___ Data for analysis ___

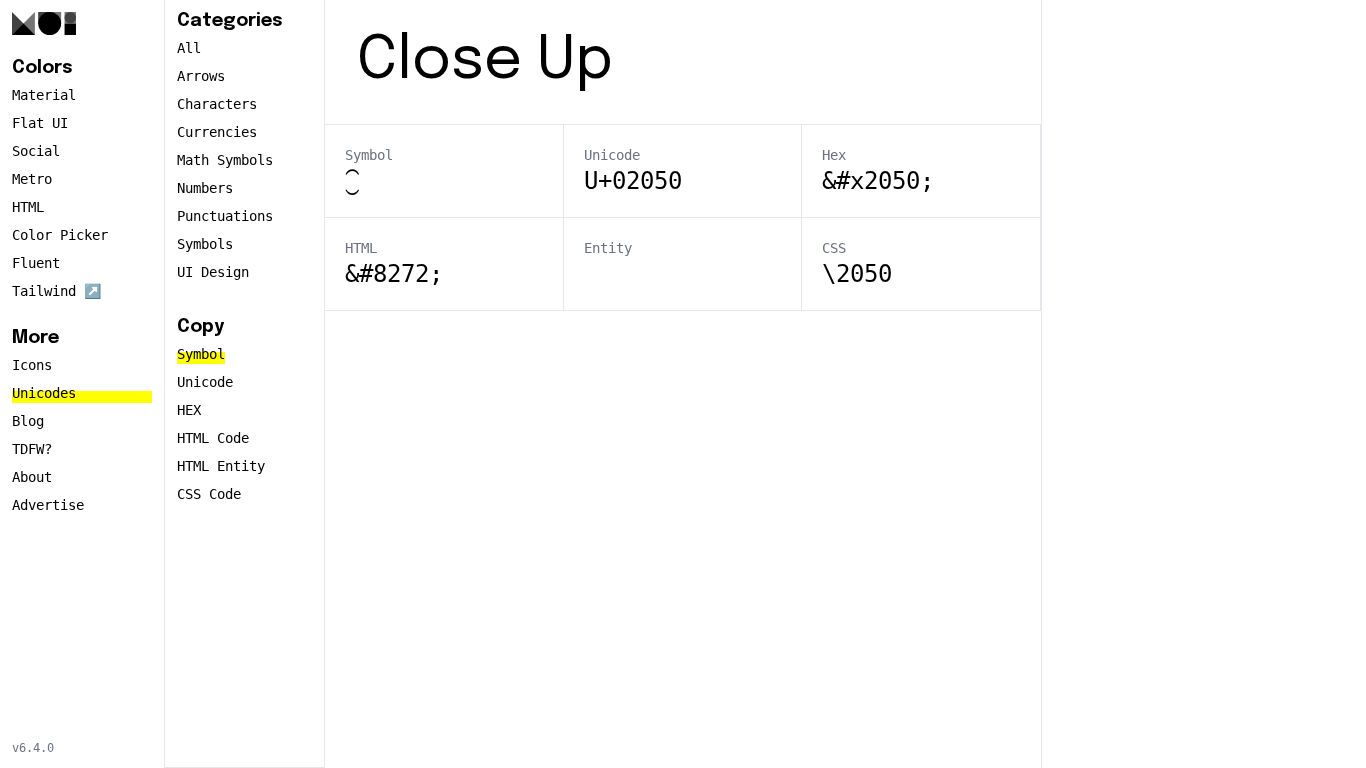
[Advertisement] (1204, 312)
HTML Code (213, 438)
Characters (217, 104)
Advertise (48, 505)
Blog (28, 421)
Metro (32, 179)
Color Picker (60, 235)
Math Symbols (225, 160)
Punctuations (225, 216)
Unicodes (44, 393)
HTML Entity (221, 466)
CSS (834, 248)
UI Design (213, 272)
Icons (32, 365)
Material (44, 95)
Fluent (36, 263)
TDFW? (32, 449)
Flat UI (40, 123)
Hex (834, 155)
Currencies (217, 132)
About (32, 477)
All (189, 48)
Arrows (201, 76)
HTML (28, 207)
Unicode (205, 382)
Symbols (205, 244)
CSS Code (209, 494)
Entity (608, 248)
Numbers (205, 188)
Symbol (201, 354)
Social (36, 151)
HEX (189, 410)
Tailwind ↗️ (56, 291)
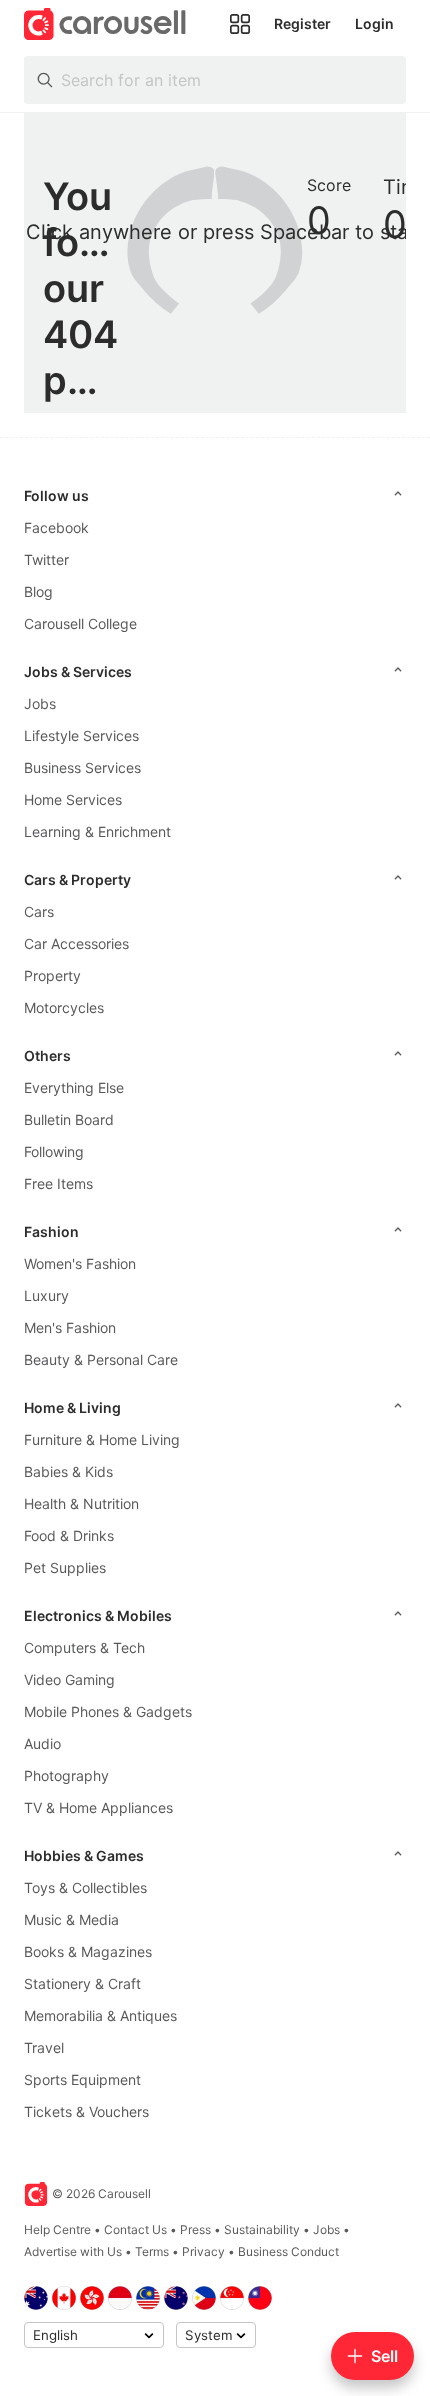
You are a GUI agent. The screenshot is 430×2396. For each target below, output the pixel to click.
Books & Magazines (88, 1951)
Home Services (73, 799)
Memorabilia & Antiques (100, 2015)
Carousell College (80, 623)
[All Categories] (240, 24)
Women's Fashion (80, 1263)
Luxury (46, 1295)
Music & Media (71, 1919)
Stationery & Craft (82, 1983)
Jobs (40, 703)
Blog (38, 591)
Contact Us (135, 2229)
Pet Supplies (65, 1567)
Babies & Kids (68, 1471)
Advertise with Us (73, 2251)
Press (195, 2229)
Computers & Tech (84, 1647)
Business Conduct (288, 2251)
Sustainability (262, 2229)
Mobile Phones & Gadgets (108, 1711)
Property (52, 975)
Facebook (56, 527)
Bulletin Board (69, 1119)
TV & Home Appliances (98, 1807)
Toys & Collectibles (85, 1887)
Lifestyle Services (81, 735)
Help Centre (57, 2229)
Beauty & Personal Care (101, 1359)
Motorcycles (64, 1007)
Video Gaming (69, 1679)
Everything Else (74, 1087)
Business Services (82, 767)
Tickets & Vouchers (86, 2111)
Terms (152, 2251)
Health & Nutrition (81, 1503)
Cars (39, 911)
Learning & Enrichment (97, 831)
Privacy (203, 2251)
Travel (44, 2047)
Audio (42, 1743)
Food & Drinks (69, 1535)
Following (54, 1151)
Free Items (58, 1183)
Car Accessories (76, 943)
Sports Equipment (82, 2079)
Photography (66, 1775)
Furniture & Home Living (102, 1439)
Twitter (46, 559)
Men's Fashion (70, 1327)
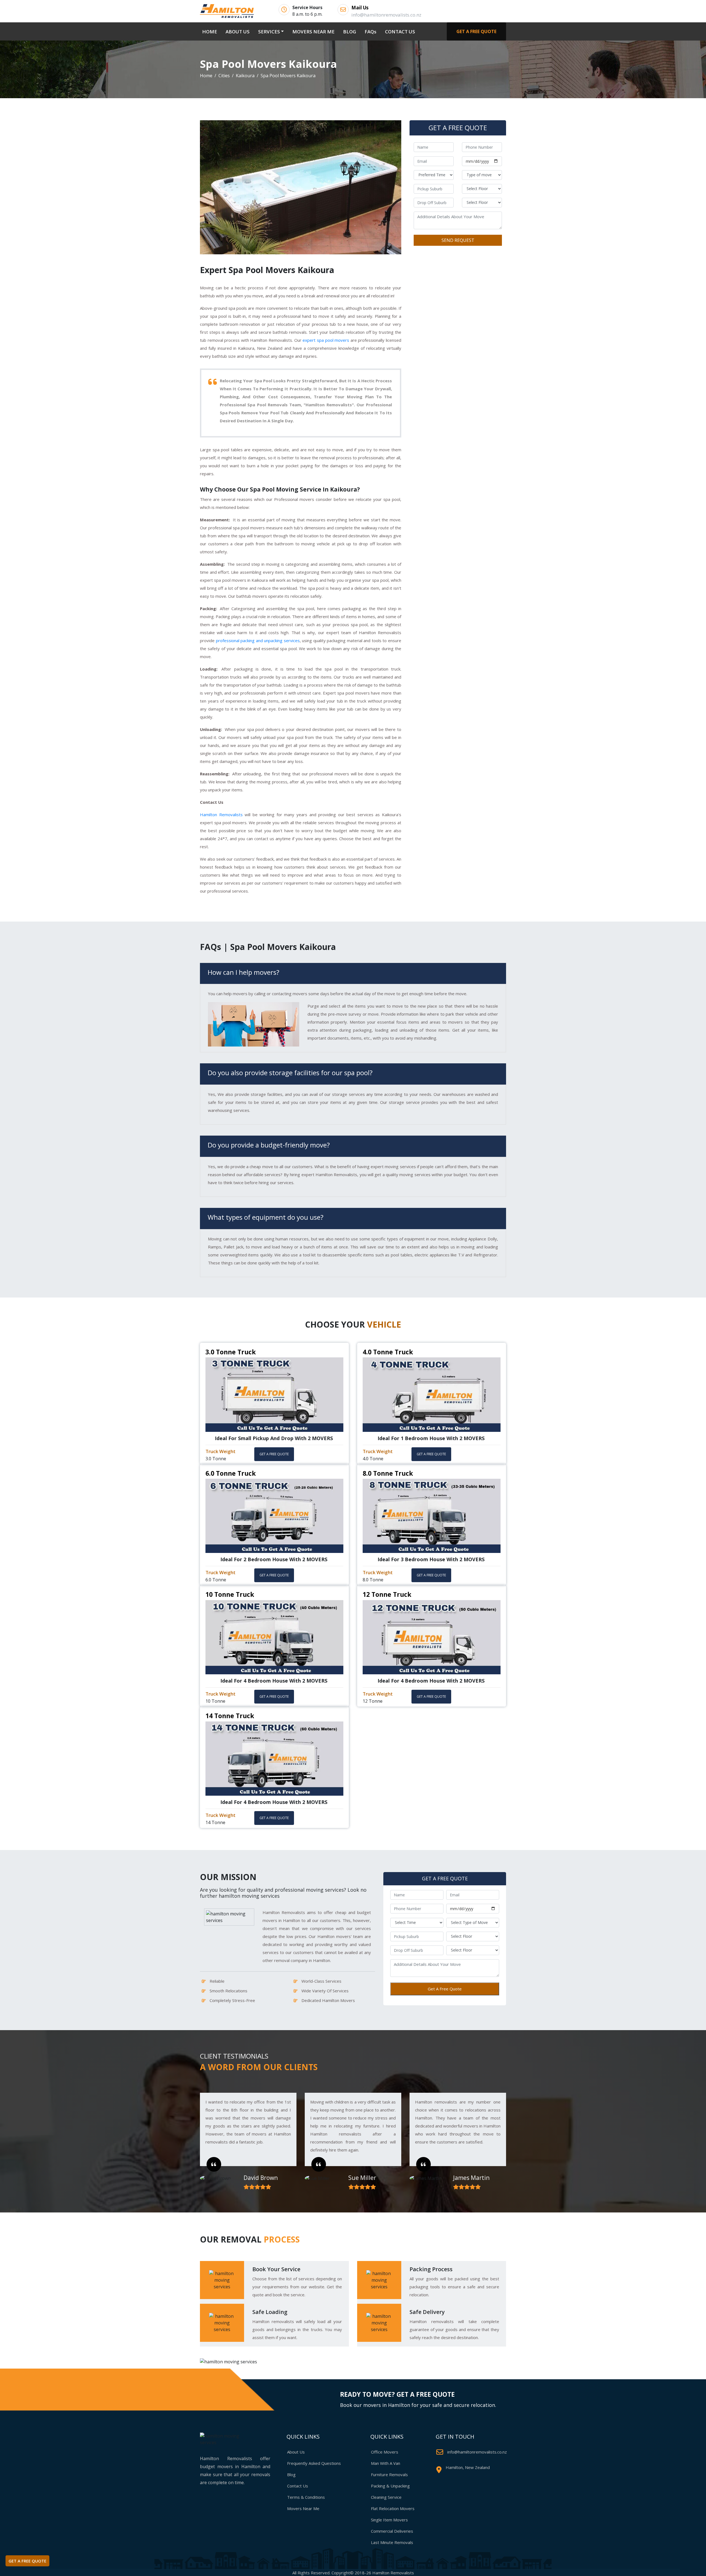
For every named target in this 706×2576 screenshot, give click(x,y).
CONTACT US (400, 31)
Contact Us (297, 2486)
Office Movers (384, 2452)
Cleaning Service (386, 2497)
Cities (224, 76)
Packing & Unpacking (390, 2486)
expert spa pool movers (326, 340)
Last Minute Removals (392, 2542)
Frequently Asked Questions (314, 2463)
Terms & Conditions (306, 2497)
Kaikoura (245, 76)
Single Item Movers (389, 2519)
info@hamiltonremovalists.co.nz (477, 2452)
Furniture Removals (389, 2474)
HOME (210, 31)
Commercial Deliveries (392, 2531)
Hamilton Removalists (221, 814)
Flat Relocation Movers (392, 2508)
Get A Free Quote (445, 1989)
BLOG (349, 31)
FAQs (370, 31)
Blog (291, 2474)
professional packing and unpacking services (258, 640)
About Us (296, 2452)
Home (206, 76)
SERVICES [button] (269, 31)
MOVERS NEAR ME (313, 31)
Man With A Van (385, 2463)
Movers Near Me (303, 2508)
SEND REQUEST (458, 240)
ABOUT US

___

▶ [Goal of the exercise]:
Return all records exactly; no pictures.

▶ [Solution for this exercise]:
[Advertisement] (1204, 312)
HTML Code (213, 438)
Characters (217, 104)
Advertise (48, 505)
Blog (28, 421)
Metro (32, 179)
Color Picker (60, 235)
Math Symbols (225, 160)
Punctuations (225, 216)
Unicodes (44, 393)
HTML Entity (221, 466)
CSS (834, 248)
UI Design (213, 272)
Icons (32, 365)
Material (44, 95)
Fluent (36, 263)
TDFW? (32, 449)
Flat UI (40, 123)
Hex (834, 155)
Currencies (217, 132)
About (32, 477)
All (189, 48)
Arrows (201, 76)
HTML (28, 207)
Unicode (205, 382)
Symbols (205, 244)
CSS Code (209, 494)
Entity (608, 248)
Numbers (205, 188)
Symbol (201, 354)
Social (36, 151)
HEX (189, 410)
Tailwind ↗️ (56, 291)
You are a GUI agent. The screenshot is 430×2396. For each target below, output the pixel to click.
Books & Magazines (88, 1951)
Home Services (73, 799)
Memorabilia & Antiques (100, 2015)
Carousell College (80, 623)
[All Categories] (240, 24)
Women's Fashion (80, 1263)
Luxury (46, 1295)
Music & Media (71, 1919)
Stationery & Craft (82, 1983)
Jobs (40, 703)
Blog (38, 591)
Contact Us (135, 2229)
Pet Supplies (65, 1567)
Babies & Kids (68, 1471)
Advertise with Us (73, 2251)
Press (195, 2229)
Computers & Tech (84, 1647)
Business Conduct (288, 2251)
Sustainability (262, 2229)
Mobile Phones & Gadgets (108, 1711)
Property (52, 975)
Facebook (56, 527)
Bulletin Board (69, 1119)
TV & Home Appliances (98, 1807)
Toys & Collectibles (85, 1887)
Lifestyle Services (81, 735)
Help Centre (57, 2229)
Beauty & Personal Care (101, 1359)
Motorcycles (64, 1007)
Video Gaming (69, 1679)
Everything Else (74, 1087)
Business Services (82, 767)
Tickets & Vouchers (86, 2111)
Terms (152, 2251)
Health & Nutrition (81, 1503)
Cars (39, 911)
Learning & Enrichment (97, 831)
Privacy (203, 2251)
Travel (44, 2047)
Audio (42, 1743)
Food & Drinks (69, 1535)
Following (54, 1151)
Free Items (58, 1183)
Car Accessories (76, 943)
Sports Equipment (82, 2079)
Photography (66, 1775)
Furniture & Home Living (102, 1439)
Twitter (46, 559)
Men's Fashion (70, 1327)
For every named target in this 706×2576 screenshot, give click(x,y).
CONTACT US (400, 31)
Contact Us (297, 2486)
Office Movers (384, 2452)
Cleaning Service (386, 2497)
Cities (224, 76)
Packing & Unpacking (390, 2486)
expert spa pool movers (326, 340)
Last Minute Removals (392, 2542)
Frequently Asked Questions (314, 2463)
Terms & Conditions (306, 2497)
Kaikoura (245, 76)
Single Item Movers (389, 2519)
info@hamiltonremovalists.co.nz (477, 2452)
Furniture Removals (389, 2474)
HOME (210, 31)
Commercial Deliveries (392, 2531)
Hamilton Removalists (221, 814)
Flat Relocation Movers (392, 2508)
Get A Free Quote (445, 1989)
BLOG (349, 31)
FAQs (370, 31)
Blog (291, 2474)
professional packing and unpacking services (258, 640)
About Us (296, 2452)
Home (206, 76)
SERVICES [button] (269, 31)
MOVERS NEAR ME (313, 31)
Man With A Van (385, 2463)
Movers Near Me (303, 2508)
SEND REQUEST (458, 240)
ABOUT US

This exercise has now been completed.